Just for fun, running RouterOS v7.20 CHR on Broadcom Stingray PS225-H16 Dual 25GbE DPU

Last time I tried this with version 7.16, the performance wasn’t good — PPPoE only reached around 1–2 Gbps, and LAN speed was low.

The NIC itself can route 25 Gbps without any problem, and other guest OSes (like Rocky 9 or OpenWRT) can achieve 21–22 Gbps+ with iperf, but RouterOS was much slower.

Today I saw someone asking whether RouterOS CHR can run on an ARM board

, and it reminded me of this whole thing, so I'm here to share the results I got.

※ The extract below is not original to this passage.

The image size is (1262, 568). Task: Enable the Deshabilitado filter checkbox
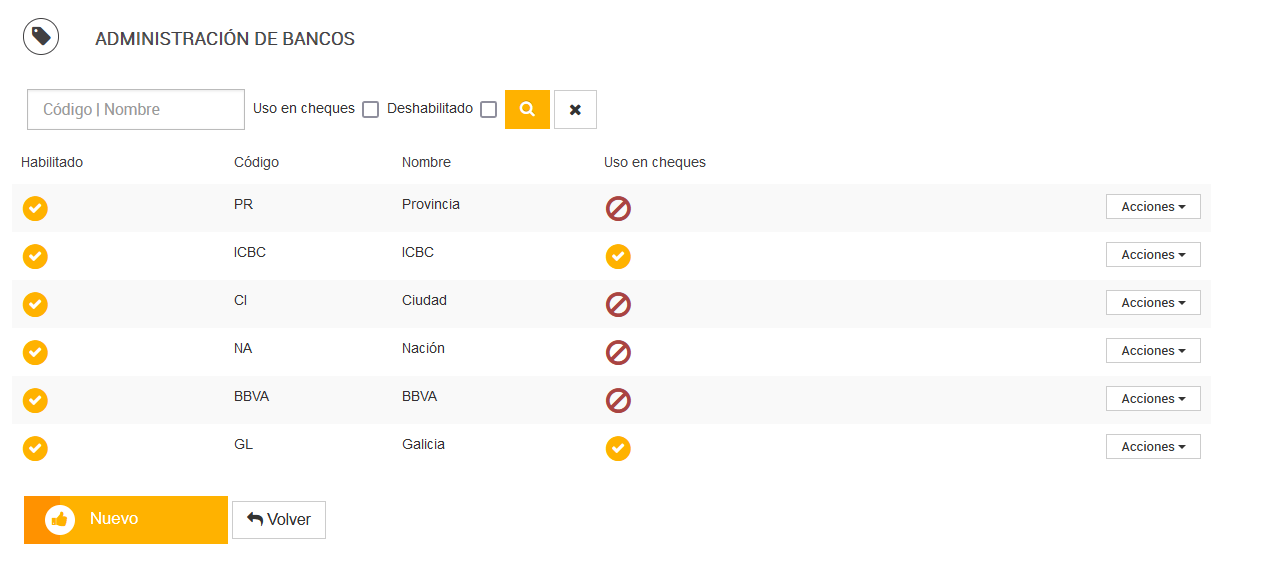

This time, I took some time to try version 7.20 and old verison, did a simple comparison again.

notes: Since the ARM CPU only has eight cores, the two RouterOS VMs definitely contend for CPU resources, which also affects performance a bit.

However, the screenshot was taken under this same VM environment — everything else remained identical, only the version was upgraded. and to my surprise, it achieved about 3× – 4× the performance. That might actually mean something.

Before upgrade:
7.16

After upgrade:
7.20

The device is a Broadcom Stingray PS225-H16 Dual 25 GbE DPU (8-core 3.0 GHz ARM64, 16 GB DDR4 RAM).

Serial Boot log:
NIC-BOOT-1

it has bios like firmware config.
NIC-BOOT-2

PVE 8 (installed from a year ago)
PVE-1

lscpu:
PVE-2

RouterOS CHR Guest VM Config:
PVE-3

I currently don’t have extra 25 GbE sfp modules, so I can’t directly test routing performance yet. I’ll test Layer 3 forwarding later with single CHR vm when they arrive.

I followed the tutorial here:

https://foxi.buduanwang.vip/virtualization/pve/2707.html

https://www.bilibili.com/video/BV17T411p7D5/

compiled the kernel from here GitHub - Broadcom/arm64-linux

**I also have CCR2004 PCIe, but it’s different from this device.
The BCM NIC can use the standard bnxt driver on the host, with full eth hardware offload acceleration features (and sr-iov support, if I remember correct, some bcm vf did not work in ros at that time, not sure if it changed now) — not emulated — and it also works in Windows.

It’s a bit of a pity that BCM abandoned their SmartNIC product line, but I feel that NICs like NVIDIA BlueField should also be able to run RouterOS CHR, which could be an interesting use case.

I also tried directly extracting the ARM64 image into a partition, but of course, it couldn’t boot.
screenshots incase imgur didnt work for some country or region.zip (3.8 MB)

Hi
as I asked before
have you tried to install mikrotik directly on the board?
https://download.mikrotik.com/routeros/7.20.1/mikrotik-7.20.1-arm64.iso

https://download.mikrotik.com/routeros/7.20.1/chr-7.20.1-arm64.img.zip

this board boot sequency is a bit different, it need a specfic partation layout, and storage UEFI firmware in emmc, the kernel dtb and linux rootfs are also store seperate, I've tried my best, but it can't boot.
even it boot, it don't have the specfic driver / kernel compile for this nic.
So using CHR VM is the 0 painness, best option now.

I just notice 7.21beta introduce RPS support for arm64, I will try that later.